__Collected data__:
━━━━━━━━
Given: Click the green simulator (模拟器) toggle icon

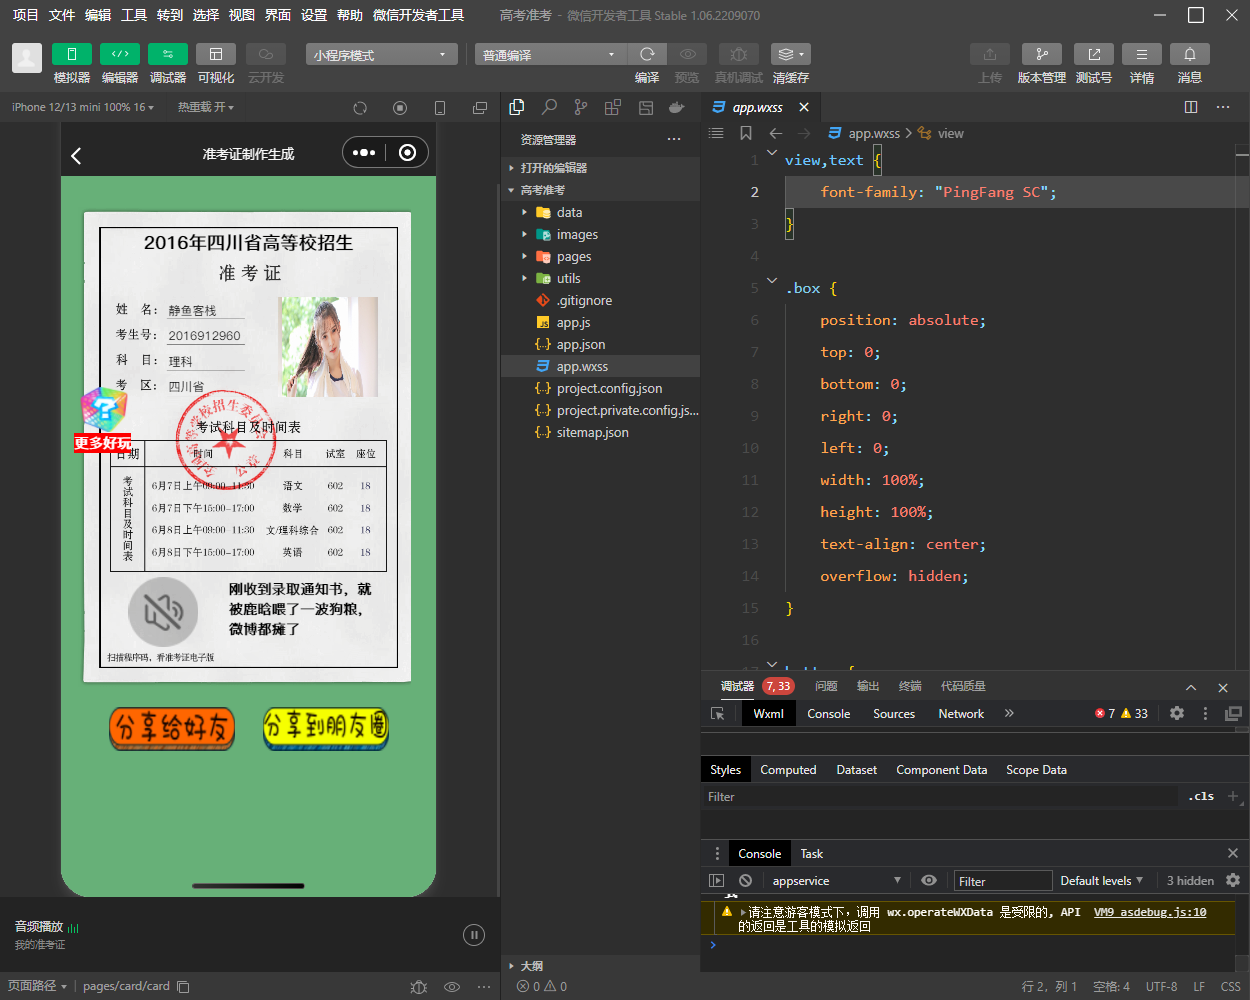Looking at the screenshot, I should coord(72,54).
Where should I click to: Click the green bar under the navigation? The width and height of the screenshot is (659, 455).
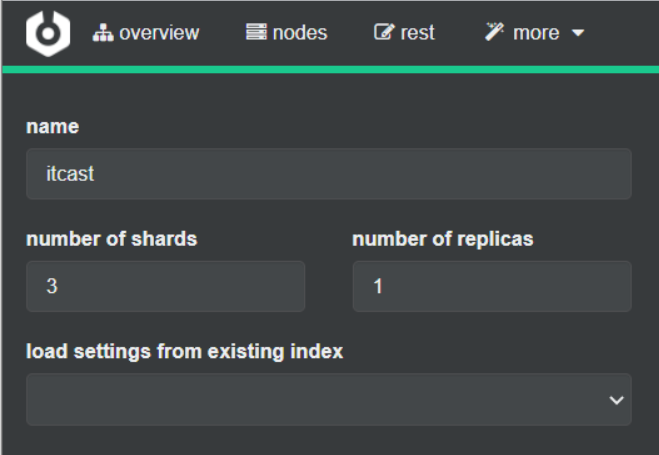(x=329, y=70)
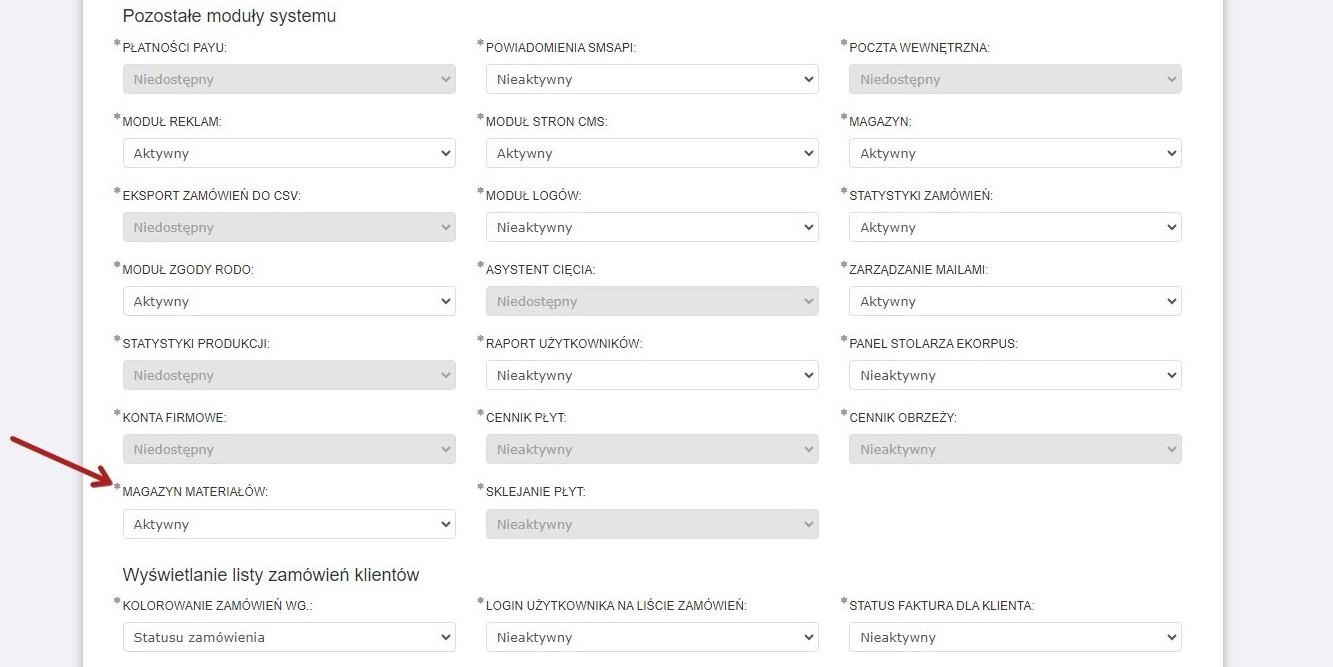Click the disabled Poczta wewnętrzna dropdown
1333x667 pixels.
click(1014, 79)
━━━━━━━━
When restating the records word for word, omit any picture they contain.

__Output of the task__:
Given: Click the green simulator (模拟器) toggle icon

Looking at the screenshot, I should coord(72,54).
Where should I click to: Click the green bar under the navigation? The width and height of the screenshot is (659, 455).
(x=329, y=70)
Click the disabled Poczta wewnętrzna dropdown
1333x667 pixels.
click(1014, 79)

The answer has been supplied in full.